--- What you need to do ---
Using the line that contains "Open the chart drawing tools icon" as the start, restate each line word for word through the final line of the material below, and return only those.

--- Information supplied ---
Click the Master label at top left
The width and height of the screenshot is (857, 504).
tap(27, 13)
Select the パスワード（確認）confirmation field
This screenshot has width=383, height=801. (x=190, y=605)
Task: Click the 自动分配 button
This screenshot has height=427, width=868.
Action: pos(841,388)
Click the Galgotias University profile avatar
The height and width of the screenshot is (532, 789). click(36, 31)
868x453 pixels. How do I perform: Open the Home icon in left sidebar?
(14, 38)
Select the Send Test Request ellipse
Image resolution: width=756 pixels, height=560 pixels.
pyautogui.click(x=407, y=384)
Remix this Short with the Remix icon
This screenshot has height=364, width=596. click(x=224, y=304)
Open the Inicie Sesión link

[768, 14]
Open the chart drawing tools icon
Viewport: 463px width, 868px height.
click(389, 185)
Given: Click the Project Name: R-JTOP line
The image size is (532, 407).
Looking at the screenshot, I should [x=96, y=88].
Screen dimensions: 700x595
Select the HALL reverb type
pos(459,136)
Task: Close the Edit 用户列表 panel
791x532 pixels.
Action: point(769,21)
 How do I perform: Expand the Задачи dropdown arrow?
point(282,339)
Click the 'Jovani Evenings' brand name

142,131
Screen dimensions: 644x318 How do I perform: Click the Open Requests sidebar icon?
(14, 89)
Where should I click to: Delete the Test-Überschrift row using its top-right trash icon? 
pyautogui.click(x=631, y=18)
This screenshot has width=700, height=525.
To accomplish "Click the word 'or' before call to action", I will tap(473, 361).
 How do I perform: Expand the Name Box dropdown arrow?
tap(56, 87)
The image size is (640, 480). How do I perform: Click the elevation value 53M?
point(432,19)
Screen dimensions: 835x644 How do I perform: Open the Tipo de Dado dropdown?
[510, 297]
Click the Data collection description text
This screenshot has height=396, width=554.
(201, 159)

--- Output below ---
Open the chart drawing tools icon
Viewport: 463px width, 868px height.
click(389, 185)
Given: Click the Project Name: R-JTOP line
The image size is (532, 407).
Looking at the screenshot, I should [x=96, y=88].
Screen dimensions: 700x595
Select the HALL reverb type
pos(459,136)
Task: Close the Edit 用户列表 panel
791x532 pixels.
Action: point(769,21)
 How do I perform: Expand the Задачи dropdown arrow?
point(282,339)
Click the 'Jovani Evenings' brand name

142,131
Screen dimensions: 644x318 How do I perform: Click the Open Requests sidebar icon?
(14, 89)
Where should I click to: Delete the Test-Überschrift row using its top-right trash icon? 
pyautogui.click(x=631, y=18)
This screenshot has width=700, height=525.
To accomplish "Click the word 'or' before call to action", I will tap(473, 361).
 How do I perform: Expand the Name Box dropdown arrow?
tap(56, 87)
The image size is (640, 480). How do I perform: Click the elevation value 53M?
point(432,19)
Screen dimensions: 835x644 How do I perform: Open the Tipo de Dado dropdown?
[510, 297]
Click the Data collection description text
This screenshot has height=396, width=554.
(201, 159)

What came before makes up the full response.